* [TASK REQUIREMENTS] Beneath this line is the data. Output exactly the lines from the line with "Image resolution: width=503" to the line with "Given: Click the Alabama", both ends included, and nothing more.

# # # # #

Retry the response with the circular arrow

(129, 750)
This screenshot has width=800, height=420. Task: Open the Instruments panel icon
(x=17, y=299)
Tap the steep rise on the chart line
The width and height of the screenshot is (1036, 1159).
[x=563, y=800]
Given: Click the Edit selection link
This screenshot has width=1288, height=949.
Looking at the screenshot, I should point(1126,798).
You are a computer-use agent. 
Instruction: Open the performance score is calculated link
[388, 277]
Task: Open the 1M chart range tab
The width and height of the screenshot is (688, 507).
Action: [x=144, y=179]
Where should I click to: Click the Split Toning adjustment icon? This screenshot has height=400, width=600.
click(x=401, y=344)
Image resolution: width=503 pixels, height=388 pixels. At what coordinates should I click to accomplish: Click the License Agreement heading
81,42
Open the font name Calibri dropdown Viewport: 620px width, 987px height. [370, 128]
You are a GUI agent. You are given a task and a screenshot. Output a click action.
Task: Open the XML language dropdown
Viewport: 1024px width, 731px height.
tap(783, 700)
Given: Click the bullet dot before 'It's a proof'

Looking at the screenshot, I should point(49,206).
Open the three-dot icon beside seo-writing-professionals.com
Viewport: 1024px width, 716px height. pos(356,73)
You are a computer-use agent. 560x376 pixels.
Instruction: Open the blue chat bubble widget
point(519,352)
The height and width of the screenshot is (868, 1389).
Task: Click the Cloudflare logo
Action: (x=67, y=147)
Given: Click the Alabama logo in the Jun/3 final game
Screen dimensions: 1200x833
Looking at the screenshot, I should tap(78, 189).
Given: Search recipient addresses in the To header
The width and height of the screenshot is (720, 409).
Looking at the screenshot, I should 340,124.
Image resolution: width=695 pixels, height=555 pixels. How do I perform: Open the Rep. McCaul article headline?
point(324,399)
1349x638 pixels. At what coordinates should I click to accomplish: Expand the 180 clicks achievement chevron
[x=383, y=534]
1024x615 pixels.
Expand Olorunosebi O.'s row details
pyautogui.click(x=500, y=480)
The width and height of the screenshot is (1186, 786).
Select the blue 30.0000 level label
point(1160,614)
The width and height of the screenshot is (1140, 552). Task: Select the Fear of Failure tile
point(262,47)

# # # # #

* [ANSWER BOX]
Image resolution: width=503 pixels, height=388 pixels. At what coordinates should I click to accomplish: Click the License Agreement heading
81,42
Open the font name Calibri dropdown Viewport: 620px width, 987px height. [370, 128]
You are a GUI agent. You are given a task and a screenshot. Output a click action.
Task: Open the XML language dropdown
Viewport: 1024px width, 731px height.
tap(783, 700)
Given: Click the bullet dot before 'It's a proof'

Looking at the screenshot, I should point(49,206).
Open the three-dot icon beside seo-writing-professionals.com
Viewport: 1024px width, 716px height. pos(356,73)
You are a computer-use agent. 560x376 pixels.
Instruction: Open the blue chat bubble widget
point(519,352)
The height and width of the screenshot is (868, 1389).
Task: Click the Cloudflare logo
Action: (x=67, y=147)
Given: Click the Alabama logo in the Jun/3 final game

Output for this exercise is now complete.